Каверин - Наталья Старосельская Страница 21
Каверин - Наталья Старосельская читать онлайн бесплатно
Давайте снова вспомним новеллу Гофмана «Угловое окно», в которой герой говорит своему кузену: «…вот это окно — утешение для меня: здесь мне снова явилась жизнь во всей своей простоте, и я чувствую, как мне близка ее никогда не прекращающаяся суетня. Подойди, брат, выгляни в окно!»

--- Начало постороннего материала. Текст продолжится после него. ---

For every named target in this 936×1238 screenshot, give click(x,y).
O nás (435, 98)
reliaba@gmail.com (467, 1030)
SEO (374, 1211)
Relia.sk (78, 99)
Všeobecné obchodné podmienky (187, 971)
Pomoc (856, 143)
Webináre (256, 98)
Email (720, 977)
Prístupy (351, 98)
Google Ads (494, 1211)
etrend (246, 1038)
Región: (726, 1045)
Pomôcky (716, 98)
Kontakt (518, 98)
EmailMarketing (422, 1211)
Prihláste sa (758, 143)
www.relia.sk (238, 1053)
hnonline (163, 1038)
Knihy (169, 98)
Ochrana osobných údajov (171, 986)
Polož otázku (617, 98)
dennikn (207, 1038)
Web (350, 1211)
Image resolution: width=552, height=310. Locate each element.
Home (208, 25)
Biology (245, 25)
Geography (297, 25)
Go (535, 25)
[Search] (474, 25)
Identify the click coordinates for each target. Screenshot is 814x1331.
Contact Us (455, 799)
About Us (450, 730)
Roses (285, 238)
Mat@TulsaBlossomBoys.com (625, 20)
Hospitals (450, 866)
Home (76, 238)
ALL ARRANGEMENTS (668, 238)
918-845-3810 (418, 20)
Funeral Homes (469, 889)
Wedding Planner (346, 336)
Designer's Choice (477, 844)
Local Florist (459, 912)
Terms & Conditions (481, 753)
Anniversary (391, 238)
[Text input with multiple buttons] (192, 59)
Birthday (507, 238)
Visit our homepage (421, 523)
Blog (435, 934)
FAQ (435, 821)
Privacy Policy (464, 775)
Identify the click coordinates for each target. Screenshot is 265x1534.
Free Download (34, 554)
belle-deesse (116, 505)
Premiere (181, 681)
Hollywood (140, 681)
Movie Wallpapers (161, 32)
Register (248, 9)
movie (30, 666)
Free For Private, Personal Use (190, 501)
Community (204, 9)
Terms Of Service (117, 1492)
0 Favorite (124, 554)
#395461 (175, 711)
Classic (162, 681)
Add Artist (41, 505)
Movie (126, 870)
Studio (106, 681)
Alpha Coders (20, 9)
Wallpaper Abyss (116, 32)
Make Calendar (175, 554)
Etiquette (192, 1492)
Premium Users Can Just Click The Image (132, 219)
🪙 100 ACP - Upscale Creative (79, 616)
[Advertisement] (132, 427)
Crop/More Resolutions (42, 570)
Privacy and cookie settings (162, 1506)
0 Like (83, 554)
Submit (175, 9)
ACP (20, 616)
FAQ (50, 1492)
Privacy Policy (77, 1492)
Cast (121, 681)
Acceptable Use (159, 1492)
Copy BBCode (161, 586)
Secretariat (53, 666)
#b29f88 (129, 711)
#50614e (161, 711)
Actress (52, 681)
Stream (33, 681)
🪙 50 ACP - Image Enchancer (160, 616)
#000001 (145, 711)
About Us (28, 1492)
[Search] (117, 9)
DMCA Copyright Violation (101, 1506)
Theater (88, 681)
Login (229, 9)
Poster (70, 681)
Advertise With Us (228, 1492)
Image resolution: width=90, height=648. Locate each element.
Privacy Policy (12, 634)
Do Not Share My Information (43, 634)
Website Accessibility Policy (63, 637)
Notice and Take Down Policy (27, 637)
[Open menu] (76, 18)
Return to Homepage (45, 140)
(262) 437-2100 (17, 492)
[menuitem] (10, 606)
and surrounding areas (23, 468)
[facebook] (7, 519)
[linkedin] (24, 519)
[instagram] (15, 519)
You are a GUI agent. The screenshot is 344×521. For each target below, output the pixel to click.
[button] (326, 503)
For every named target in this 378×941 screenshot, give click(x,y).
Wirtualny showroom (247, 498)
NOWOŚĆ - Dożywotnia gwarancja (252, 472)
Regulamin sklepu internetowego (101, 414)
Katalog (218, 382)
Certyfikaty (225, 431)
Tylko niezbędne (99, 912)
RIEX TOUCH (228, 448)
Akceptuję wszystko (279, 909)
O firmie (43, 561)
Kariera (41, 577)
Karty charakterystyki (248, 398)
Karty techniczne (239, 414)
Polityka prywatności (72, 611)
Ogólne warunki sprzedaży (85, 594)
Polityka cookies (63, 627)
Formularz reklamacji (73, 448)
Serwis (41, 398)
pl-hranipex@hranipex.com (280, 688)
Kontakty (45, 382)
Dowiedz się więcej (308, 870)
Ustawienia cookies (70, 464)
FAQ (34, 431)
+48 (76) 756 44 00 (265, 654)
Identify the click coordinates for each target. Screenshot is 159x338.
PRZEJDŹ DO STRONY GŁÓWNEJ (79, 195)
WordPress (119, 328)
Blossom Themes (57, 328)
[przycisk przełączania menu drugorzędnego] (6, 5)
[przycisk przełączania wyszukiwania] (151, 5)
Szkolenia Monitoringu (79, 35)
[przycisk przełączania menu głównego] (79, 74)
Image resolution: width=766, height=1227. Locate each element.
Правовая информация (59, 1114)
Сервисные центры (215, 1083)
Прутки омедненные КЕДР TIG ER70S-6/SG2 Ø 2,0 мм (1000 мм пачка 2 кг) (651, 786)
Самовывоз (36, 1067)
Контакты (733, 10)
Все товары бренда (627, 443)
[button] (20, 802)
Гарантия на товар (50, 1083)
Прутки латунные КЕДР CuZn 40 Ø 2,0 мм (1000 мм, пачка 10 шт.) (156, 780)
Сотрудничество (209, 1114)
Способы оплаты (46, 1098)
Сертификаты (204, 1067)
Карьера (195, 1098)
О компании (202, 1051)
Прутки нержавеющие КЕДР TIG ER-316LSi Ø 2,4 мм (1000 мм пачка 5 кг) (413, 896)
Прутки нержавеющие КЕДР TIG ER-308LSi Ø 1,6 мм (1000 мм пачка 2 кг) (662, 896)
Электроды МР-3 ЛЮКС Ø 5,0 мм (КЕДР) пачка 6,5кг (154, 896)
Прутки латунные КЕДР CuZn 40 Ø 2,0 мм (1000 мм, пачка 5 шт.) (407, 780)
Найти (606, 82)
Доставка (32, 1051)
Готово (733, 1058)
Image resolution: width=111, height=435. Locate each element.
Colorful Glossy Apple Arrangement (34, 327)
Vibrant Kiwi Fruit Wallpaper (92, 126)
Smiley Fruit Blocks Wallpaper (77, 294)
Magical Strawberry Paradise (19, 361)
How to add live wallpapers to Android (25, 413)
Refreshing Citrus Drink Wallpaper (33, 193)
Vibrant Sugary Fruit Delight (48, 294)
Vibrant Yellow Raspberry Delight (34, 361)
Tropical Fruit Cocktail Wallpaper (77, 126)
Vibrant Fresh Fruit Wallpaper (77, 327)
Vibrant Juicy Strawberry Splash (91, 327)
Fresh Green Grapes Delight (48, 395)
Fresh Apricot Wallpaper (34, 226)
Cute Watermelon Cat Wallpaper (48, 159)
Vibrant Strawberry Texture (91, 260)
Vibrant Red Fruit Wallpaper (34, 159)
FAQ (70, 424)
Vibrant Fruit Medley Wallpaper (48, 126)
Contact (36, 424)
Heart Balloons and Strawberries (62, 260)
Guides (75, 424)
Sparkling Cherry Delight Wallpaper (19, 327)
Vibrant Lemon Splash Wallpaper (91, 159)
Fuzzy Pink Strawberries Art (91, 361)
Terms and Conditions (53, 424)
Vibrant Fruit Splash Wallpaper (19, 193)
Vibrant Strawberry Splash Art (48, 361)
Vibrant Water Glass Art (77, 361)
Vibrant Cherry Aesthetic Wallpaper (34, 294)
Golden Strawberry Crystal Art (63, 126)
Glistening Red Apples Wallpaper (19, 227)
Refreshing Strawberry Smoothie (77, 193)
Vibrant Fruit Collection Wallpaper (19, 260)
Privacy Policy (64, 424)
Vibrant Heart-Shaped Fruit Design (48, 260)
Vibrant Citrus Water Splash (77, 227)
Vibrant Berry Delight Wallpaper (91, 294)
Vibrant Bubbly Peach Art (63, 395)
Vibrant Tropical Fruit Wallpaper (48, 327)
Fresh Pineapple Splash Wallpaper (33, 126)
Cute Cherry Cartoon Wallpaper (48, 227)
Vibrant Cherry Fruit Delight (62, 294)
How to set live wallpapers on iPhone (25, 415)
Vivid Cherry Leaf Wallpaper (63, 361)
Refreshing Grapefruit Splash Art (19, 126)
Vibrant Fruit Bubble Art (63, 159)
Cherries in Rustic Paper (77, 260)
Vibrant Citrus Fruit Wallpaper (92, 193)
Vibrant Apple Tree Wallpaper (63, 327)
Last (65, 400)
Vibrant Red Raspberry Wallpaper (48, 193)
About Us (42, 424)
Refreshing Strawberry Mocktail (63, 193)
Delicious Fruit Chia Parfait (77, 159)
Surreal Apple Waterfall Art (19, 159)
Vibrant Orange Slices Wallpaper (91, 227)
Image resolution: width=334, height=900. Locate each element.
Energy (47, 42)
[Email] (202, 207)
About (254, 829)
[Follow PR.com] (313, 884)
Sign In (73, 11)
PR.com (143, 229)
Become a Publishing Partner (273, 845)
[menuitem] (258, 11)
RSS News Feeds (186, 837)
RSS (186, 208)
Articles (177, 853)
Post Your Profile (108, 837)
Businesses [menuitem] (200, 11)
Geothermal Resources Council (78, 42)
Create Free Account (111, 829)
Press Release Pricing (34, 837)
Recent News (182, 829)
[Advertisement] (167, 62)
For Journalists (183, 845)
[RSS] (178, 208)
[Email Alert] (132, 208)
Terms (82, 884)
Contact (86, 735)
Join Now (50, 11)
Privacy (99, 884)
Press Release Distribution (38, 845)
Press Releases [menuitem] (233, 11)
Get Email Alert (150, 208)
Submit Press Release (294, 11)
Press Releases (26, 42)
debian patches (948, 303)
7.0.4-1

С самого начала «Серапионовы братья» не были едины в своих взглядах на творческие принципы — в объединении существовали «западное» и «восточное» направления, что вызвало раздражение Евгения Замятина, писавшего, что почти все они «сошли с рельс и поскакивают по шпалам». Но «поскакивания» их были чрезвычайно интересны! Авантюрный остросюжетный жанр особенно привлекал Льва Лунца, Михаила Слонимского, Вениамина Каверина, ставивших во главу угла своих сочинений во многом именно гофмановские причудливые романтические сюжеты, никогда не случавшиеся события, порой и несуществовавшие имена. Не случайно 14 декабря 1923 года Вениамин Каверин писал Льву Лунцу в Германию: «Скоро придет наше время, Лёвушка. Здесь в литературе разброд, сумятица, неразбериха и поверх всего всплывает — что, как ты думаешь? Авантюрный роман, рассказ, повесть — черт его знает, что, но тяга к движению, к смене эпизодов, к интересу сюжетному по преимуществу. Пока это идет от кино, быть может, но я убежден, что это не случайно. И что ценнее всего — это то, что авантюра идет снизу, бьет прямо с улицы. Госиздат заказывает авантюрные романы. Не пройдет и двух лет, как эта вялая, как карамора, литература сдохнет (речь идет об „орнаментальной“ прозе. — Н. С.), и тогда мы повоюем…»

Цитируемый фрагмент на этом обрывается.